In a Sept. 4 article, the Chronicle’s Jie Jenny Zou writes, “Students purchase remotes and register the devices in their names. Those who choose not to attend large classes can simply ask friends to bring along their clickers and get whatever credit the instructor assigns for showing up.”

But hell. That’s nothing compared to how you can cheat when the whole course is online.

*******************************

Editorial, The Baylor Lariat

September 13th, 2011
“[E]ach and every one of my professors told the students that computers are not allowed in their classrooms.”

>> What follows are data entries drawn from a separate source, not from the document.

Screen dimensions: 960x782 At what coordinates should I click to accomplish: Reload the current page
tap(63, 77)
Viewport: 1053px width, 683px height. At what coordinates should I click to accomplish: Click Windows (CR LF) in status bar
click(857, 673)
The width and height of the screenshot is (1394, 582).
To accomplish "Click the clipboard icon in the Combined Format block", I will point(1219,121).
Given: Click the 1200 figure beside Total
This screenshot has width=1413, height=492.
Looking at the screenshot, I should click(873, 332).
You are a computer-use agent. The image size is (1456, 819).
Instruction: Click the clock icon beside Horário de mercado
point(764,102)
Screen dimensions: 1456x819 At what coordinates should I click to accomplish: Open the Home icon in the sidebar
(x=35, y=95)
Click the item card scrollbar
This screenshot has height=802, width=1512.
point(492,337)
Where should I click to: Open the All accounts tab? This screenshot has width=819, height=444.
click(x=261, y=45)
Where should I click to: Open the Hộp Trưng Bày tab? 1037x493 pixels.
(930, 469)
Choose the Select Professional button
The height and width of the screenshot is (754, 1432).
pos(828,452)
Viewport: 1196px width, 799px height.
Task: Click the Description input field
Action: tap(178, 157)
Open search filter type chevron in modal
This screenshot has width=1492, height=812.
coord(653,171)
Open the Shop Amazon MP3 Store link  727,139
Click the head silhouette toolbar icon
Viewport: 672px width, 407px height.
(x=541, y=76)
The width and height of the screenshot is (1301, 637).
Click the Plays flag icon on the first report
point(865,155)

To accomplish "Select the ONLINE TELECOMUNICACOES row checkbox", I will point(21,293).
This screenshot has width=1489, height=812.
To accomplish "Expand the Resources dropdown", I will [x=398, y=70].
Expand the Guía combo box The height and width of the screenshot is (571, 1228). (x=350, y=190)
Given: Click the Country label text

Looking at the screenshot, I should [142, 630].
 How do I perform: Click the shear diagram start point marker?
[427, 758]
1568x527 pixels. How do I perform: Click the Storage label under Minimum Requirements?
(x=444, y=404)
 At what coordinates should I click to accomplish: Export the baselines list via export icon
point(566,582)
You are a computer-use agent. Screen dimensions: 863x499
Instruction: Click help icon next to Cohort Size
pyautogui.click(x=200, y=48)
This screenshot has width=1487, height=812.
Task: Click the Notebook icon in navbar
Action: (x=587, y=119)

A student at Maryland’s Loyola University (UD‘s mother attended Mount Saint Agnes, a school that disappeared into Loyola many years ago) notes that all of her professors this semester have banned laptops. She goes on to say this:

The Aristotelian pursuit of knowledge for the sake of its virtue is over. Whether one believes that this is something to mourn or laud, the fact remains that most students attend college to get a job after four years of trudging through the core requirements.

I do not fault Loyola professors for wanting to prohibit laptop use so that they can better engage their students during the short periods in which the pupils, slumped in their seats and battling exhaustion, ennui or something of a bit more dubious nature, appear in class.

Yet, I do take offense to the haughty tirade that accompanies this announcement. Professors can ban laptops without making scathing generalizations about our generation.

I agree. Just put it somewhere on your syllabus that the devices aren’t wanted and let it go. That’s all it takes.

As to the death of the pursuit of knowledge for its own sake. Yikes. Especially sad to read this from someone who’s attending a Jesuit school.